Joe Nadal - JPMorgan
Okay. There's nothing going on with DDG 1000 and volume in 2010 similar to 2009 on that program?
Yes, exactly. In fact, that was in order that we expected to come in December and it should be first quarter this year.
Your next question comes from the line of Robert Stallard, Macquarie.
Robert Stallard - Macquarie Group
Good morning. Dave, just a couple of quick numbers questions for you. Why did you adjust your interest forecast for the full year?
Well in December of 2009, we retired our 4.85% notes that were due in 2011. Also in '09 we terminated some interest rates swaps that were in a favorable position. So portion of the gain from those swaps were related to the retied notes and this was the gain portion was accelerated into '09. So there is a net pick up on that line in '09 that won't replicate itself in '10.
Robert Stallard - Macquarie Group
Okay. And then secondly I thought to give it a crack, could you give us any idea of your preliminary thoughts on where the pension expense may go in the next couple of years?
We've talked about '10 with respect to '11 I did suggest on the last call that if the harmonization rules came out, I'd be able to add some more clarity, but let me just give you the short version. We had returns that approached 17.5% on our pension assets in 2009. So that did favorably impact '11 from what we were thinking just a few months ago. Cutting through all that we see sort of the FAS/CAS pension adjustment in '11 and this is important holding all the variable constant discount rate assumed long rate of return and the other actuarial assumptions. If you hold all those constant, if would approach about $300 million, so it could be up about $80 million and we were thinking a little bit more that just a few months ago. I want to repeat, it doesn't include the potential favorable impact of cash harmonization. If that were to happen, it would move in the other direction maybe to the benefit of $100 plus or minus. Let me just finish, because so many people ask me this, as you go to '12, it actually approaches breakeven if some more to in the neighborhood of about a negative $50 million and then if you go to 2013, you actually term positive on the FAS/CAS adjusted basis.

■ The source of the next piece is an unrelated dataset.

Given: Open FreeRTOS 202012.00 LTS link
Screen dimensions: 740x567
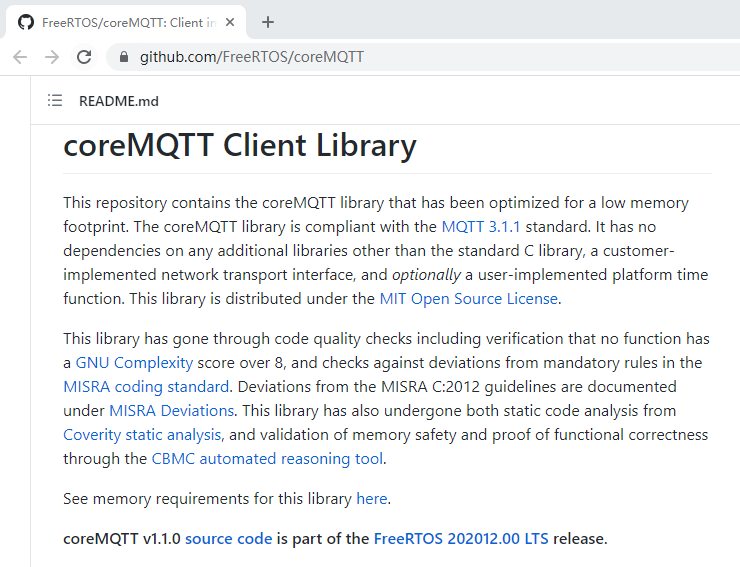Looking at the screenshot, I should point(461,538).
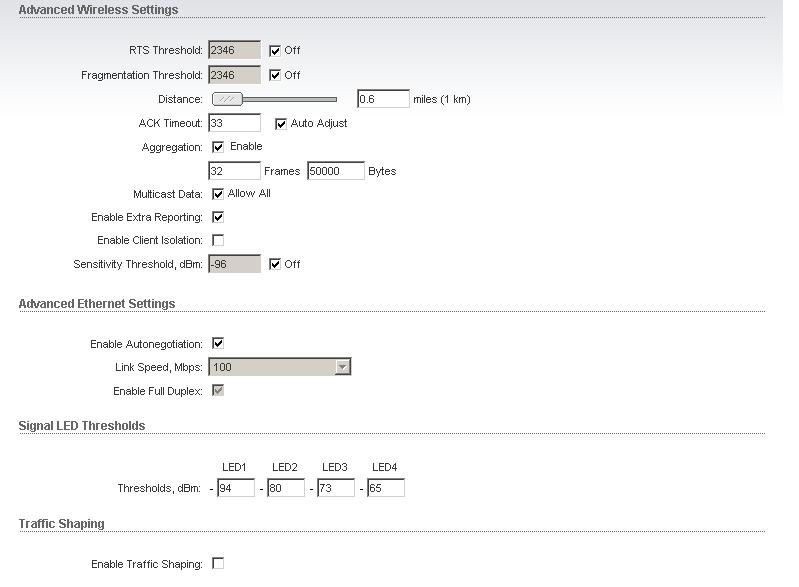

Your next question comes from the line of Michael French - Morgan Joseph.
Michael French - Morgan Joseph
Good morning, gentlemen. Question on the uses of cash, should we expect any changes in your priorities this year and how do you view the acquisition pipeline statement out?
I wouldn't expect any changes and what we've done we've been pretty transparent and talked about being balanced and how we do it. And regarding the acquisitions, I think it looks about the same as I did last year, at least going into this year. Clearly, some companies don't have a balance sheet like ours, so that puts a different kind of pressure on them and each company has to decide what they're going to do. But for me, I don't see much change in that regard.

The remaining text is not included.